N’DJAMENA (AFP) – Chad announced it is closing its border with the Central African Republic on Monday, saying it wants to stop violence spilling over from the sectarian conflict next door.
“We will not allow the Chadian territory to be used by one side or the other to wreak havoc in this brotherly country,” said government spokesman Hassan Sylla Bakari.
It comes a day after President Idriss Deby vowed to shut the border during a visit to the southeast of the country.
“You are less than 20 metres from the border with CAR,” Deby said in the town of Daha on Sunday. “Know that from today our border with this country is hermetically sealed.
“All Chadians that want to return to his home with his belongings, we will grandly open the border to them.
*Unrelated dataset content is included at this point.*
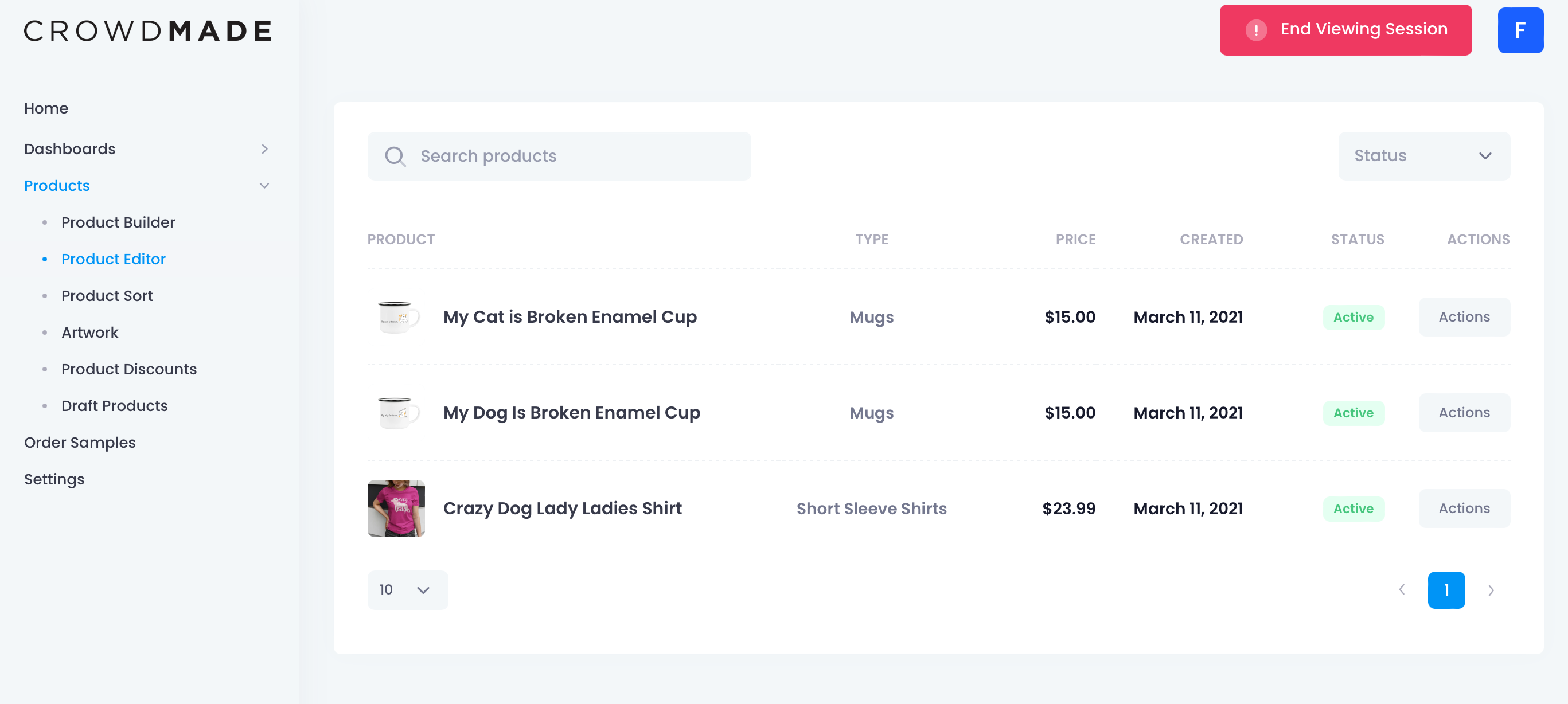Open the F user avatar menu

pyautogui.click(x=1520, y=30)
But apart from these precise cases, no one is authorised to cross this border until the Central African crisis is resolved,” he added.
“Hermetically” sealing the border will pose a major challenge for the government given that it stretches across 1,000 kilometres of remote terrain.
The border closure is a way of silencing critics who have accused the government in N’Djamena of allowing — or even encouraging — Chadian militants to cross the border and exacerbate the violence in CAR.
“We have been the object of unfair and unfounded criticisms and we have decided to close the borders so that Chad is not embroiled in what is happening in this country,” said Bakari.
Chad, which has significant political and military influence in CAR, already pulled out its peacekeeping forces in April after claims its soldiers had opened fire on civilians the previous month.
Chad has also been accused of ties to the Seleka rebels that seized power for 10 months in March 2013, triggering a cycle of ethnic and religiously motivated violence across the country in which thousands have died and tens of thousands have been forced to flee.